Two years ago I published this blog on LinkedIN and it has attracted more interest and views than any other. In fact I am still getting comments on it now.
A general response goes along the lines of "it’s common courtesy for people to reply to us", but I seriously think that even more so two years down the track, people tolerate this on both sides of the communication; ie many of us are resigned to both people not getting back to us, AND not returning people’s calls or emails ourselves.
Now of course that doesn’t equate to everyone, but I have reached the point where I simply don’t expect that a good proportion of people will get back to me! Self-defeatist? Maybe, but I also don’t get upset about it or make it mean anything. This covers all sorts of communications, from texting a friend to say hello, inviting someone to an event or party or even (and this happened to me last week) actually wanting to order some products with someone who represents a fabulous brand*.
Why is this happening? What has happened to our common courtesy? Are the rules changing? Well, I think simply, the answer to that final question is ‘yes’.
In a recent study by Carleton University in Canada, over half of the 1500 participants were spending 1/3 of their time in the office and ½ of their outside of working hours working time reading and answering emails! 30% of these emails were considered as not urgent or important.
That’s an awful lot of time on email! No wonder people get snowed. The study reported that many of the recipients placed unrealistic expectations on themselves around how quickly they respond. Many tried to do that within a day, which I simply don’t think is manageable for many.
There were reports of high levels of work overload and stress associated with it; imagine how much that would reduce if they gave themselves more time to respond? Yes, I know that it might just seem like the back log would build up too much and they would never get on top of them, but there are smart ways they can architect their time. For example, even the simple act of having email on your phone, and tackling them in the 'gaps', say waiting for an appointment or a bus, might change someone’s life dramatically. But not everyone’s lives, because that won’t work for everyone. You need to find a way that works for you!. Keep on tweaking until you find one that does.
Personally what works for me is zero inbox. It still completely amazes me that I practice this, and I fought like a feral dog to resist it for years, but now, one year down the track, not only do I feel I have more time, I also know I am not missing out on any opportunities, because I have set up the system which means I will reply to all emails! Check out Dermot Crowley’s great work and powerful book Smart Work for more information.
I think it’s time to change the rules; don’t expect a reply within 24 hours for non urgent requests and explore platforms like Slack (or walk across the floor to their desk!) for more real time effective communication.
Now having said that, I haven’t used Slack myself, but I understand for quick questions and more collaborative group tasks, it can work wonders. Not so much for longer or sensitive communications, but it might go some of the way. And if it’s a simple yes/no answer, then a face to face could save you both type time.

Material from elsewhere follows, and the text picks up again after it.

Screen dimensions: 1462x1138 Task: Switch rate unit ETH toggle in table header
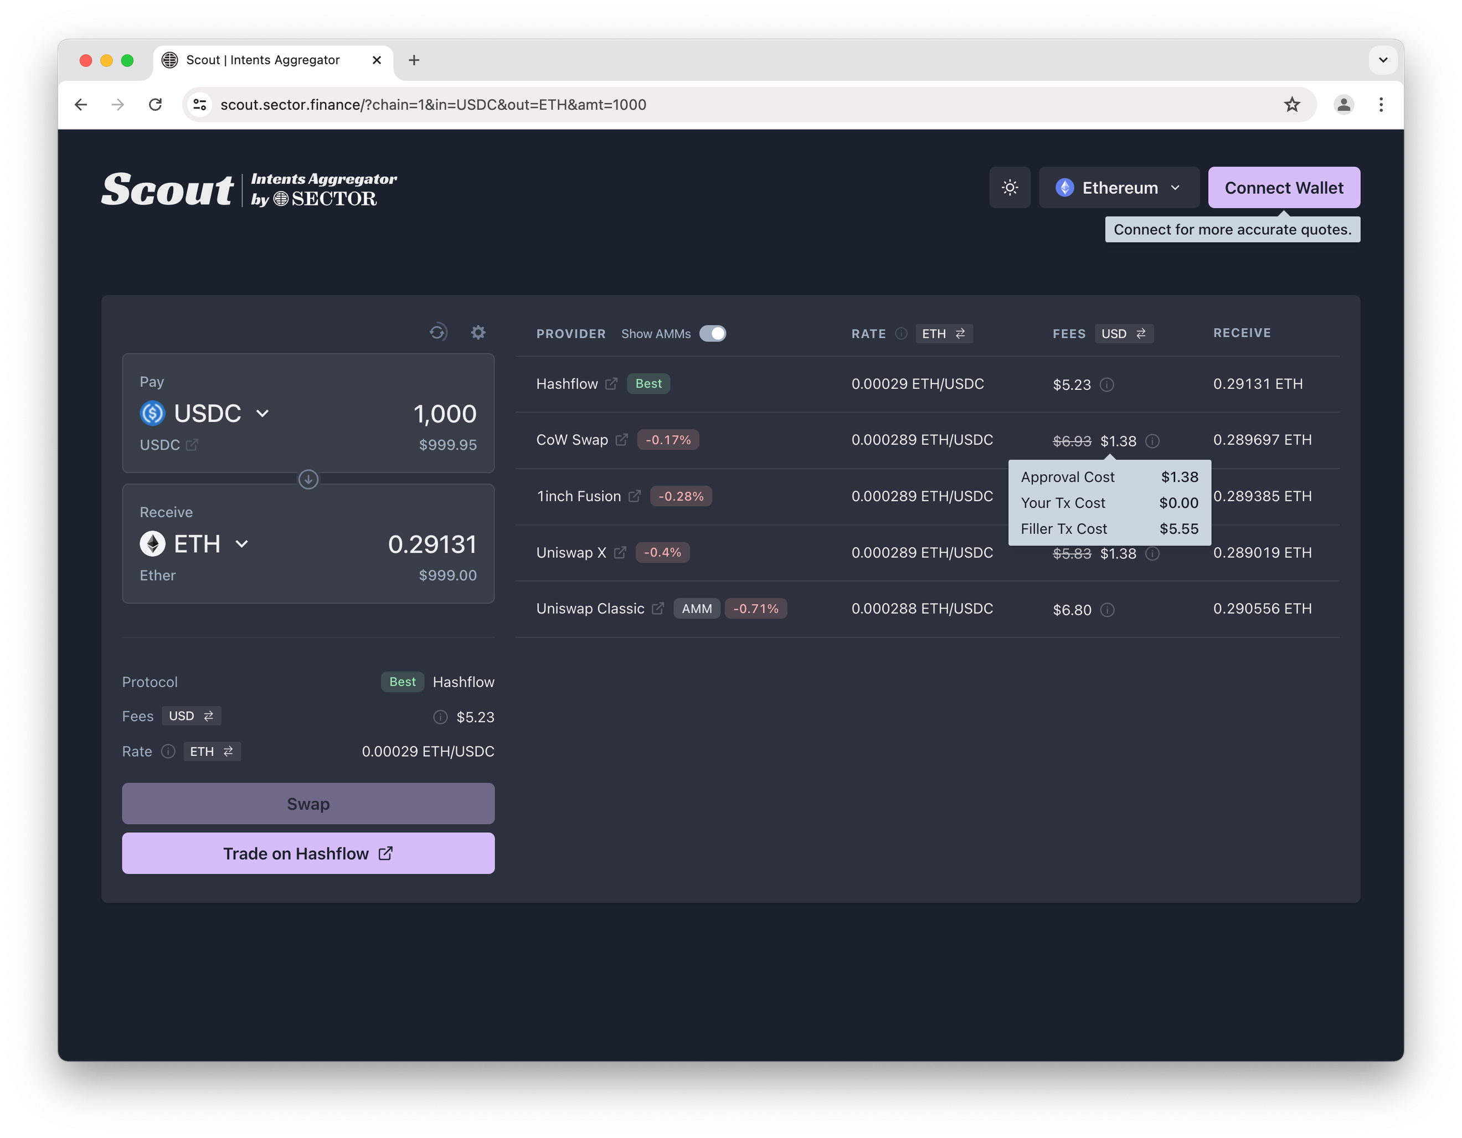943,333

I have even seen people autoreply to their emails with the expected time within which they will reply.
Regarding phone calls, it’s a bit the same. We don’t want to be responsible for filling up people’s schedules with noise, eg them having to listen to our voicemail. More and more, I hear phone messages where recipients simply request explicitly not to leave a message, and send a quick text instead. Interestingly, if I am going to miss replying to something, it's usually a text or Facebook message; I haven't quite got my system working for all channels.
And here is a really simple shift, which has worked for me. Follow up!
Just like I mentioned in the original blog, if someone hasn’t called me back or replied to my email, I simply reach out again! Using a system of having an 'awaiting response' list in my task list means I easily keep on track of who hasn't yet replied. Okay, maybe I am contributing to more clutter, but more often than not I am presented with a response which goes somewhere along the lines of “thanks so much for following up on me”. And hey, even if they say something along the lines of "thanks but not interested", wouldn’t you prefer to know?
This is one of those pesky topics that tends to polarize some people, I would love to hear your thoughts. I do think it comes down to the reality that people are dealing with crazier schedules than ever before, and simply can’t manage the luxury of so called "courtesy"! Let's cut them some slack and help them out with gentle prompts, and ask ourselves that very important question; "is my email content truly adding value to their world?" If you can't put your hand on your heart and say "Absolutely!", then maybe it's time to look at more than just email snubs.
*I sent the quick ‘nudge’ email to my wonderful products supplier who immediately responded with a big apology, she had simply not flagged the initial email. Follow ups work!
BTW - I am on the am Show next Thursday (13th July) talking about bad managers. I cannot believe how many people have shared with me how they have been affected by at least one in their career. It is something that urgently needs to change, particularly considering the associated mental health challenges.